**EXERCISE DESCRIPTION:** The string "trash" may appear in lines of the entries below. Report how many lines hold it, with only the number.

**Data items:**
+++
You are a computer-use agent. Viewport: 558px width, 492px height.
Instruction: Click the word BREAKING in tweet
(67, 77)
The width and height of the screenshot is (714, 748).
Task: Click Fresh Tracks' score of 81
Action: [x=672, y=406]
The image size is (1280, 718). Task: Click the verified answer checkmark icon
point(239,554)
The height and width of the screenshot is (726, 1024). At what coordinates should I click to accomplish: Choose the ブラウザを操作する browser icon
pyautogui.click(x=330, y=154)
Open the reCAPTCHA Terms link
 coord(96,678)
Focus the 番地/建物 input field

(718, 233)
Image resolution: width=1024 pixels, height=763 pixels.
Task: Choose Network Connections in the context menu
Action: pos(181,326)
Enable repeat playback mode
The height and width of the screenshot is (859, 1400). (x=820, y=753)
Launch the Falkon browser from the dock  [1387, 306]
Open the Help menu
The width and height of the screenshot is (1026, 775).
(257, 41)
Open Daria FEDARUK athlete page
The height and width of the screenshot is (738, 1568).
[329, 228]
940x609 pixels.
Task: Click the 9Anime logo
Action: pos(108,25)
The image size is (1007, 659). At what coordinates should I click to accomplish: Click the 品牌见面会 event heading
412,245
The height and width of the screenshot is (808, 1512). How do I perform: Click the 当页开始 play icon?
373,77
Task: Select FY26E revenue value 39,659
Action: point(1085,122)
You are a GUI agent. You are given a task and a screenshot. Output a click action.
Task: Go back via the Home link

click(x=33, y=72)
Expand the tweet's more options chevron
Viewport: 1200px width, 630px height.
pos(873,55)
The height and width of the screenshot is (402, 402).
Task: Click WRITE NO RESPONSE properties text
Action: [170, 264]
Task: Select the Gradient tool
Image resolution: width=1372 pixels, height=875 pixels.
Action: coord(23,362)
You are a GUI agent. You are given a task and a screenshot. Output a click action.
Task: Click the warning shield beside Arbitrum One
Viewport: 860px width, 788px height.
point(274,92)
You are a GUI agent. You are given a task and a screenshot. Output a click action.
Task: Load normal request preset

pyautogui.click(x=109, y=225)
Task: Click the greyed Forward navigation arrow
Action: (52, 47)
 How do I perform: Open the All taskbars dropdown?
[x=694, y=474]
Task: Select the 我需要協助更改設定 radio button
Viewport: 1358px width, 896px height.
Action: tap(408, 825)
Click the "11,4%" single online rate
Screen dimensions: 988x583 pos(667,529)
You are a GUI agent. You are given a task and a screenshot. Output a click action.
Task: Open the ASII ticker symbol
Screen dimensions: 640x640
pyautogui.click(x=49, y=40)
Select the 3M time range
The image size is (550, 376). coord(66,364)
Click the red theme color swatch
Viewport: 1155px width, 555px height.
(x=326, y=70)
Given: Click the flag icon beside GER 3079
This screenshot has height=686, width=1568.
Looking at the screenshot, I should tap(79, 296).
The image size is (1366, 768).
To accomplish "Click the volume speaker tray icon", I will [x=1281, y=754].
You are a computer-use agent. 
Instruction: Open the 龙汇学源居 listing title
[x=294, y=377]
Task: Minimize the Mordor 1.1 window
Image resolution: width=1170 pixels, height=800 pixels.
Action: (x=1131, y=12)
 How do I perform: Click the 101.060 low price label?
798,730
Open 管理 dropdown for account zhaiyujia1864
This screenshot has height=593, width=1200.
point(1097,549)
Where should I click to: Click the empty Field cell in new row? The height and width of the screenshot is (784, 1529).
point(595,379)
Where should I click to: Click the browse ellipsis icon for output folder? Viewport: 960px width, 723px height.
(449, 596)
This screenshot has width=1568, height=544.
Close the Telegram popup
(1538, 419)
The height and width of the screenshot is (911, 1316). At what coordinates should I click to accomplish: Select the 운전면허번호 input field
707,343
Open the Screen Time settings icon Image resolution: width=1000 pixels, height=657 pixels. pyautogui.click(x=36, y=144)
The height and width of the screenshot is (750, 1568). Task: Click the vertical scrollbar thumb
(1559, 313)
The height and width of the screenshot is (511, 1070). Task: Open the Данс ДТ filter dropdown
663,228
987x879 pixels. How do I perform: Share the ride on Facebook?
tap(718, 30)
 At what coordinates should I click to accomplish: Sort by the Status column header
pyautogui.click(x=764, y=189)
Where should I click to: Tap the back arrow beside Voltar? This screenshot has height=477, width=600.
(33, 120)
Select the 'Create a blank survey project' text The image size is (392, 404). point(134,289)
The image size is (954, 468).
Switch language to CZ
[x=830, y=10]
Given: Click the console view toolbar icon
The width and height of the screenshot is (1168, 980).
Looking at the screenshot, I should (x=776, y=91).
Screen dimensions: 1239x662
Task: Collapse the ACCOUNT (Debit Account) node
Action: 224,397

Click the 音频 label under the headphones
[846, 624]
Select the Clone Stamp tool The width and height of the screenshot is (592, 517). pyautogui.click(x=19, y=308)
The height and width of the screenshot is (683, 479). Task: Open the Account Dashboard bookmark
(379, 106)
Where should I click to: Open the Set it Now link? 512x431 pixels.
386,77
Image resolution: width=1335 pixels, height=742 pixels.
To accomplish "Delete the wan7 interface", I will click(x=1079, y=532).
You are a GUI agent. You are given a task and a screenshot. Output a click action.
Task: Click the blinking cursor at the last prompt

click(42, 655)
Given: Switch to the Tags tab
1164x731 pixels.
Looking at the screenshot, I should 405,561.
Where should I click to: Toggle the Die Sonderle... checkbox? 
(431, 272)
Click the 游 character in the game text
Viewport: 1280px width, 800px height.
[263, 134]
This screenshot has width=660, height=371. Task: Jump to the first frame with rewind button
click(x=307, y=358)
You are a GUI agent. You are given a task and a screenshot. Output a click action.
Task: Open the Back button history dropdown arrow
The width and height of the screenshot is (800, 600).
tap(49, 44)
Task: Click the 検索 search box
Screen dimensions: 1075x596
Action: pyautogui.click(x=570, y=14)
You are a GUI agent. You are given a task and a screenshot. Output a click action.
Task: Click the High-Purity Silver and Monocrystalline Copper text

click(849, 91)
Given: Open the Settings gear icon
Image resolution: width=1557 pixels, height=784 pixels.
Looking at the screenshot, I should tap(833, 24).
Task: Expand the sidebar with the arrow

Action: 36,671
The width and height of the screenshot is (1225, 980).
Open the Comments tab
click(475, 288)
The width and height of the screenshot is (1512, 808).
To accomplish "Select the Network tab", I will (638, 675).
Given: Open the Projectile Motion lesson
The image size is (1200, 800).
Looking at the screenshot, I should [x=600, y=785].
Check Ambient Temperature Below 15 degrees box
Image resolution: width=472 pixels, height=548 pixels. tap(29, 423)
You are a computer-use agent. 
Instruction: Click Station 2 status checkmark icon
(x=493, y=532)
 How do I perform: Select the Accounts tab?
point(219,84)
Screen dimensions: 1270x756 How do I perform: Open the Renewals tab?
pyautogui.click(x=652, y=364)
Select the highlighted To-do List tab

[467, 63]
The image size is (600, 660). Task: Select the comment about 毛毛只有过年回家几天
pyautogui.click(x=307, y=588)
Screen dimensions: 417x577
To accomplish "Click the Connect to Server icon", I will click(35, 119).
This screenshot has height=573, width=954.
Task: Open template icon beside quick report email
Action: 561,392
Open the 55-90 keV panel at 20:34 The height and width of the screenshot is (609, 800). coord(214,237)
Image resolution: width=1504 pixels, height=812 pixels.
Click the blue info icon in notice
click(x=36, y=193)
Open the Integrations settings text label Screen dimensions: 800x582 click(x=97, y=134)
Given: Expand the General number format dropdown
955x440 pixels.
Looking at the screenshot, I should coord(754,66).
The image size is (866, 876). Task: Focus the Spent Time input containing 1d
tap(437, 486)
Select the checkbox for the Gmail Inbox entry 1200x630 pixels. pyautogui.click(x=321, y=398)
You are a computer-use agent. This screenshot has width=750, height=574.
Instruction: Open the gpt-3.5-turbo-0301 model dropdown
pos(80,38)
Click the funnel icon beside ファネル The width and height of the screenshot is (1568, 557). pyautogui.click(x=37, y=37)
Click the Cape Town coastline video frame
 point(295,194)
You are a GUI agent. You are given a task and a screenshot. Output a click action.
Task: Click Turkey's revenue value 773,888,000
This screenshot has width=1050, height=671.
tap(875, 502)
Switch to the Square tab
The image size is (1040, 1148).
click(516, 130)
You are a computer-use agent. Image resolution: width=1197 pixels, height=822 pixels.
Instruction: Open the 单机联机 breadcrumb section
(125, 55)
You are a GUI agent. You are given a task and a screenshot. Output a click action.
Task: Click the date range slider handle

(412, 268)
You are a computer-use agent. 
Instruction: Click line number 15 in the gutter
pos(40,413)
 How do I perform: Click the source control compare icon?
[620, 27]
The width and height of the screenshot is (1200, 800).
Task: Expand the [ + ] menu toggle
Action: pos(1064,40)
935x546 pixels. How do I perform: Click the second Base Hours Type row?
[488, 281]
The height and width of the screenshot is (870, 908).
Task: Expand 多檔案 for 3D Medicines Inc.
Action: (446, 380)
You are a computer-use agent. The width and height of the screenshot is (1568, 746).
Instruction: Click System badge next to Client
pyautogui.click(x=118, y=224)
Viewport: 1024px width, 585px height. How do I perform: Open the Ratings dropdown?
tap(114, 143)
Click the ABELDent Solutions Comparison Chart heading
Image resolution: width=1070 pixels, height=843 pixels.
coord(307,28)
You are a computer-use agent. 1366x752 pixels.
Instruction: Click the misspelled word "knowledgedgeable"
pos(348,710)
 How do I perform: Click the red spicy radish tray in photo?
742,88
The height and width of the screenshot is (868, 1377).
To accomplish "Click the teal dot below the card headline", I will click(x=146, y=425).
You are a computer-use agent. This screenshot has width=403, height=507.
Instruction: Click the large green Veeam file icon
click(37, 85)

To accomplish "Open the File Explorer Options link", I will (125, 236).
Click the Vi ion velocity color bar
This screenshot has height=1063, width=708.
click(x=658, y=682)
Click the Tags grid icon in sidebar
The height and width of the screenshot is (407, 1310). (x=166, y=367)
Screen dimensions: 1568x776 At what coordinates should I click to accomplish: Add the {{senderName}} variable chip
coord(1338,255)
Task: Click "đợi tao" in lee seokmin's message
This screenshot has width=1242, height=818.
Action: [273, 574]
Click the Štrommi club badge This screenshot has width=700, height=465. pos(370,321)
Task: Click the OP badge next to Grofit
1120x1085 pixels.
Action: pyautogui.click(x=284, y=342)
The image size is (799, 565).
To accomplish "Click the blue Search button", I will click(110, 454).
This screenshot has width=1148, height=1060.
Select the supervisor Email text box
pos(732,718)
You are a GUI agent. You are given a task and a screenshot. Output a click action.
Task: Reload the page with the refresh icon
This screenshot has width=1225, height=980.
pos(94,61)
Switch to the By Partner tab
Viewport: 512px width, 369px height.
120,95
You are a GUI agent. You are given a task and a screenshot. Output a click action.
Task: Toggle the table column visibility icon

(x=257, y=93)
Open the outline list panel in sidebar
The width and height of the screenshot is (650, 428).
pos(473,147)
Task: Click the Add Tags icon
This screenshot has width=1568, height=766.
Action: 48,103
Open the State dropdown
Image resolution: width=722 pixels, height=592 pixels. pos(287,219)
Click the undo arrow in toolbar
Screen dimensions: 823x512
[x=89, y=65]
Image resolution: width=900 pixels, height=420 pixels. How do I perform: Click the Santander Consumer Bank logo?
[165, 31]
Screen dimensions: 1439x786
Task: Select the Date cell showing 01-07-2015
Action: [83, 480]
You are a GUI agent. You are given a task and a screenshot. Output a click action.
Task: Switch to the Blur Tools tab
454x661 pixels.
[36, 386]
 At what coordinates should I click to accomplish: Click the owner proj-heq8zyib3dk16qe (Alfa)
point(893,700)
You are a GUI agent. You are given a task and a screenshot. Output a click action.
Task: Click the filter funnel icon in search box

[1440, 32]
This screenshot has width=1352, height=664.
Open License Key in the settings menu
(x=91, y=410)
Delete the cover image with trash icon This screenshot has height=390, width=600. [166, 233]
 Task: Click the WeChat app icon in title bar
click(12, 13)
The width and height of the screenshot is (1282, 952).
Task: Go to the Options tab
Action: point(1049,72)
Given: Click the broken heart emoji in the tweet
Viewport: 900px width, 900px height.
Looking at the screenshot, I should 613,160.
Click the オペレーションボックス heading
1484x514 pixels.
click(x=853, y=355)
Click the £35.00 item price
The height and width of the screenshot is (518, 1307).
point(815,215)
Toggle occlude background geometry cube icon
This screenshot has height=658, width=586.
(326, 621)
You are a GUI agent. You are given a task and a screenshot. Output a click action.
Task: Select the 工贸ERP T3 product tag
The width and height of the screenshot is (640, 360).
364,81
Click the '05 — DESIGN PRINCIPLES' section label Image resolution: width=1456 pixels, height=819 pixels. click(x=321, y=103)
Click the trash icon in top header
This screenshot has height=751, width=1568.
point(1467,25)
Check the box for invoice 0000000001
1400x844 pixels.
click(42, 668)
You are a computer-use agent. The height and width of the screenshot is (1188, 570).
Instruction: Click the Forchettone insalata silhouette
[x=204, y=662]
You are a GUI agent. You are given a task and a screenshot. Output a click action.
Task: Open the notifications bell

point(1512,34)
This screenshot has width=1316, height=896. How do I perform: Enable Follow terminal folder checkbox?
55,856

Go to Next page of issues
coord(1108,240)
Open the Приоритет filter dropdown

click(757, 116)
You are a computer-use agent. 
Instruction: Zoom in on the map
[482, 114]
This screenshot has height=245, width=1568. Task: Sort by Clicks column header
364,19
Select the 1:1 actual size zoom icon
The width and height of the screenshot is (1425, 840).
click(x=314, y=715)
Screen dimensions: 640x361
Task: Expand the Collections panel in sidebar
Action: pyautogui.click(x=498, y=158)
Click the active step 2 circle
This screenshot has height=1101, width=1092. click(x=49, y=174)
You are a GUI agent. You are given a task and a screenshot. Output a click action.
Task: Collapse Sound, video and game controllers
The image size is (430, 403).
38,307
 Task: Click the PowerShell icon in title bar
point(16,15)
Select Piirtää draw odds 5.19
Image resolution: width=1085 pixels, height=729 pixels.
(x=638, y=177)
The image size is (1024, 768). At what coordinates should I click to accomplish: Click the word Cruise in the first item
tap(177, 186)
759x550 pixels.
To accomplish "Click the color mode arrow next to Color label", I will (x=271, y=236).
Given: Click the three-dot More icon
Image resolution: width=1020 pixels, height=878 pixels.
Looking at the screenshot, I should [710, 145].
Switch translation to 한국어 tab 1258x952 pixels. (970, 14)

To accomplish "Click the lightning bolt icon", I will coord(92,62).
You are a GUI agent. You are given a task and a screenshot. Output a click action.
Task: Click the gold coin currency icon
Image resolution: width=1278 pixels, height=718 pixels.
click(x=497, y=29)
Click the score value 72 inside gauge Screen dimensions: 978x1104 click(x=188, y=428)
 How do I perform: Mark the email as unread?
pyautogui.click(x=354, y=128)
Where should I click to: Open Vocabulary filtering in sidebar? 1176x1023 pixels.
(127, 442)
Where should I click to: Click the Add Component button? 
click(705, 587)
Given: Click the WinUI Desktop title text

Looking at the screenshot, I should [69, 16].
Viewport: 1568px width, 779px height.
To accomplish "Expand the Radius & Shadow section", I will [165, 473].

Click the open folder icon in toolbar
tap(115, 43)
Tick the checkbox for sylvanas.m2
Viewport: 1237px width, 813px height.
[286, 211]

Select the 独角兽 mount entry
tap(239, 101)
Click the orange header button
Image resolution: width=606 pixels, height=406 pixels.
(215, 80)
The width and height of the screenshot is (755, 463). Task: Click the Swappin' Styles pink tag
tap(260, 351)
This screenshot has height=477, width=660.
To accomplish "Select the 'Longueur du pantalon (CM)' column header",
+++
**COMPLETED EXERCISE:** 2